Zynga CEO Don Mattrick's job security is being questioned as the maker of online game FarmVille — once the most popular game on Facebook — continues to struggle.

A prominent Wall Street analyst on Friday called for Mattrick, who took over the helm at Zynga in July of 2013, to be "terminated" following disappointing fourth-quarter earnings results.

In a scathing research note titled, "Zynga Needs A New Leader — Time for Don Mattrick To Go," BTIG analyst Richard Greenfield outlined his case for why Mattrick, former head of Microsoft's Xbox division, is not the right man for the job.

In his note, Greenfield criticized Mattrick for spending time and money on finding the next big blockbuster at the expense of the company's "core franchises," like Zynga Poker. He also blasted Mattrick for rushing out games and not properly testing games before launching them.

On Thursday, Mattrick admitted to investors that the company hasn't always taken the time it should have to get the games right before launching them, including its NFL Showdown game.

"We moved quickly to release NFL Showdown to hit the season kickoff, but by doing so launched an experience with less features than is typical for a worldwide launch," Mattrick said in the company's earnings call on Thursday.

"We learned the tough lesson that we needed more adequate testing across consumer segments, geographies and devices," he added.

A Zynga spokeswoman declined to comment Friday on Greenfield's research note.

Mattrick took over from Zynga founder Mark Pincus as the publicly traded company struggled to transition to the trend toward mobile gaming and away from gaming on social-networking sites like Facebook, which is where FarmVille rose to gaming fame.

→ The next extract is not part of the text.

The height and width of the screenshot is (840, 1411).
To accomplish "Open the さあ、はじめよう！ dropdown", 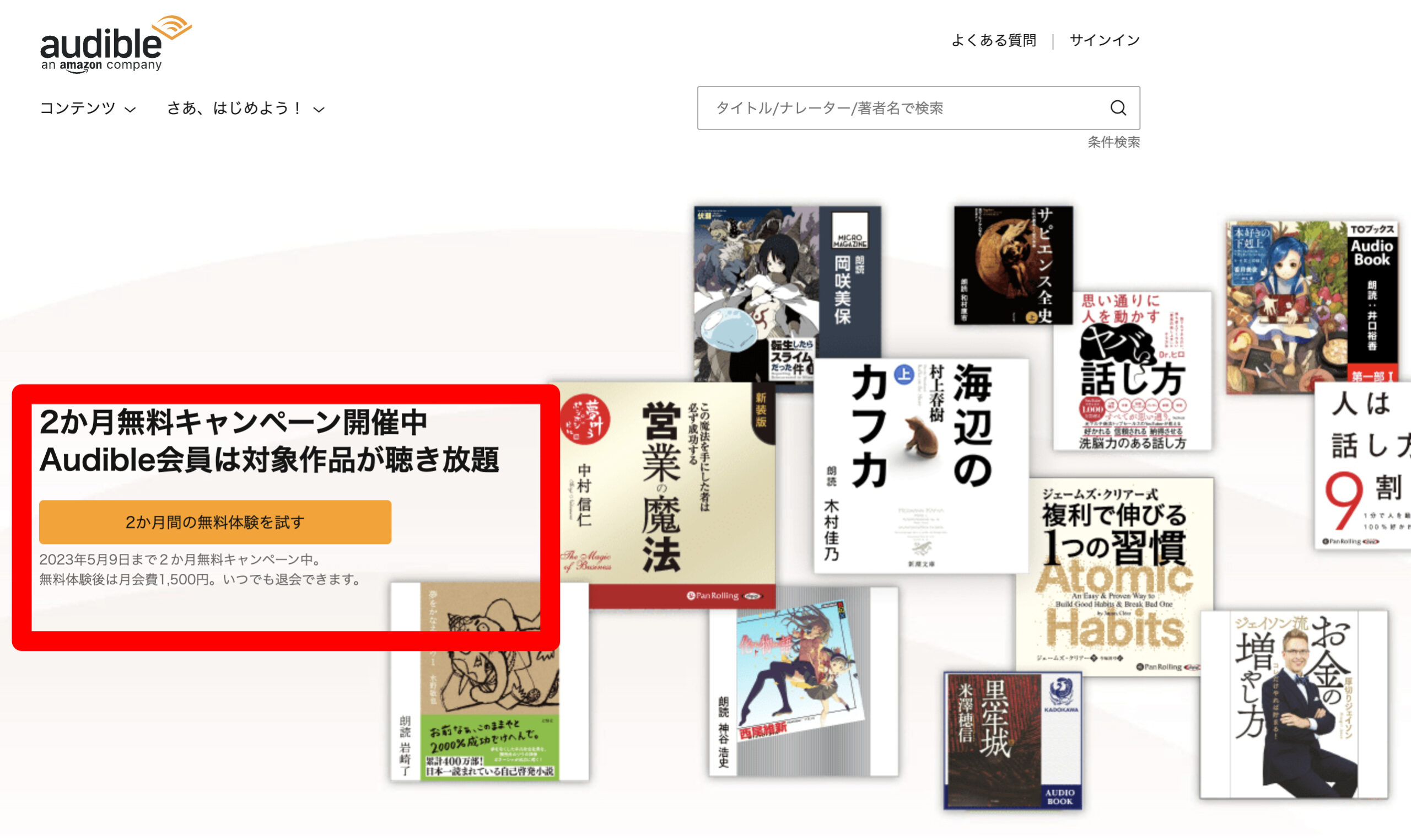I will [x=234, y=108].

"Your strategy appears to be all over the place," Greenfield said in the note, which was written as a letter to Mattrick. "Your core franchises have and continue to generate meaningful earnings, yet that is being completely offset by your attempts to find the next hit games in categories where Zynga has no underlying expertise," he said.

On Thursday, Zynga said it lost $45.1 million, or 5 cents a share, for the three-month period ended in December. That compares with a loss of $25.2 million, or 3 cents a share, in the year-earlier period.

The bigger loss was due in good part to the company's stock-based compensation. Removing that expense, Zynga reported break-even earnings, in line with Wall Street's expectations.

Zynga lured Mattrick from Microsoft in 2011 with a compensation packaged that topped $50 million, including $25 million in restricted stock.

But Wall Street was mostly disappointed in Zynga's bookings, or the amount of money it records from game sales.

Zynga said fourth-quarter bookings were $182 million, up 24% compared with the fourth quarter of 2013, but up just 4% from the third quarter and below analysts' expectations of $201 million in sales.

The San Francisco company also projected bookings for the first-quarter in the range of $140 million to $150 million, well below Wall Street's expectations for bookings of $203 million.

The stock dropped 15% on Friday to $2.26 a share.

The company went public in 2011 at $10 a share.

Mattrick has tried to help Zynga succeed in a new world of mobile gaming and blockbuster titles with high-profile partnerships, including the National Football League and golfer Tiger Woods.

Currently, however, just one Zynga game, Hit It Rich, is listed in the Top 20 iOS games, noted Piper Jaffray's Michael Olson in a research report.

A screenshot of FarmVille 2.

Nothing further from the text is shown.